Ökonomisch betrachtet stellen die Wahlmöglichkeiten der Bausparkunden "Short Options"-Positionen aus Sicht der Bausparkasse dar. Eine kapitalmarktorientierte Bewertung dieser Positionen ist aufwendig und erfordert zum Beispiel Monte-Carlo-Simulationen basierend auf marktkonsistenten Zinsmodellen.3) Eine wesentliche Stellgröße der Bewertung sind dabei die Verhaltensweisen der Kunden, die nur teilweise finanzrational sind. Hierzu sind geeignete Annahmen aufgrund historischer Beobachtungen zu treffen und regelmäßig zu überprüfen.

Die kapitalmarktorientierte Bewertung ist gleichzeitig ein wesentlicher Bestandteil einer barwertigen Steuerung einer Bausparkasse. Dabei ist jedoch zu bedenken, dass sich die aktiv- und passivseitigen Marktwertveränderungen nicht in dem selben Ausmaß im jeweiligen Jahresabschluss einer Bausparkasse widerspiegeln. Stattdessen werden aus gutem Grund unter HGB, aber auch unter IFRS, nicht die barwertigen Veränderungen der Optionen eines Bausparvertrages erfasst, sondern es wird lediglich über die Auswirkung einer Aus- oder Nichtausübung auf Ertrag und Liquidität im jeweiligen Jahresabschluss berichtet. Dies und die Komplexität der Optionalität lässt eine vollständige Immunisierung der Risiken von Bausparverträgen weder zielführend noch zweckmäßig erscheinen.
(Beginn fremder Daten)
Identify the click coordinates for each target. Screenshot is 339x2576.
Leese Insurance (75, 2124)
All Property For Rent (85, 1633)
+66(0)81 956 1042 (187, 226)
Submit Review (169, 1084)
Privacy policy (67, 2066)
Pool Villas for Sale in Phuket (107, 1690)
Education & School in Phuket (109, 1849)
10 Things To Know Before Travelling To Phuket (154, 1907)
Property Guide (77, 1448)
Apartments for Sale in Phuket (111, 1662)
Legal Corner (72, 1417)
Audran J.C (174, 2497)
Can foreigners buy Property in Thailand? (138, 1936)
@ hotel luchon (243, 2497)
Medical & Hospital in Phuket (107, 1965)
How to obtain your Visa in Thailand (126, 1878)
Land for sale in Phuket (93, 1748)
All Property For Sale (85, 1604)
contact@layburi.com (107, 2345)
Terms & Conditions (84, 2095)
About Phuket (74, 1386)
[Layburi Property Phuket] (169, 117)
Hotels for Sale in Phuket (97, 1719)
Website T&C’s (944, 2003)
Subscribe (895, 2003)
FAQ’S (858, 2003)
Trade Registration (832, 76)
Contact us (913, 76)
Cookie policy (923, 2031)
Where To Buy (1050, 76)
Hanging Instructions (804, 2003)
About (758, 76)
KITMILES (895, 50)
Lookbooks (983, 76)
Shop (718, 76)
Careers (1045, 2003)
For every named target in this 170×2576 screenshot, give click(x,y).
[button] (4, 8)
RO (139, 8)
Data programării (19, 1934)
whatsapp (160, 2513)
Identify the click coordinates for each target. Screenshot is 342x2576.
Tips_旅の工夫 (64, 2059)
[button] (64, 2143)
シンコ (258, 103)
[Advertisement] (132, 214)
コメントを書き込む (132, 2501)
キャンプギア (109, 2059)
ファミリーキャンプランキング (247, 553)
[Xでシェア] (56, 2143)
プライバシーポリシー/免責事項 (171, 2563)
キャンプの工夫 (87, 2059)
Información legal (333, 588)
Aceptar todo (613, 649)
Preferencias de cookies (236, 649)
Vielmehr stellt sich die Frage, welche dieser barwertigen Risiken die Bausparkasse durch einen ausgewogenen Produktmix und eine geeignete Kapitalanlagestrategie absichern kann und welche darüber hinausgehenden Risiken besser durch Optionen abzusichern wären.4) Typische Risiken dieser Art sind sogenannte Tail-Risiken: Darunter werden Risiken verstanden, deren Eintritt zwar a priori relativ unwahrscheinlich erscheint, deren Auswirkung a posteriori jedoch das Geschäftsmodell von Bausparkassen erheblich erodieren könnte. Anschaulich gesprochen liegen diese Risiken beispielsweise in anhaltend sehr niedrigen oder plötzlich sehr hohen Zinssätzen. Solche Risiken sind aber in einer Situation einer längeren Rezession in der Eurozone und/ oder eines Quantitative Easing der EZB durchaus real. Im Folgenden sollen die Fragen der Determinierung solcher Tail-Hedges sowie mögliche Veränderungen für die Prozesse des Risikomanagements näher betrachtet werden.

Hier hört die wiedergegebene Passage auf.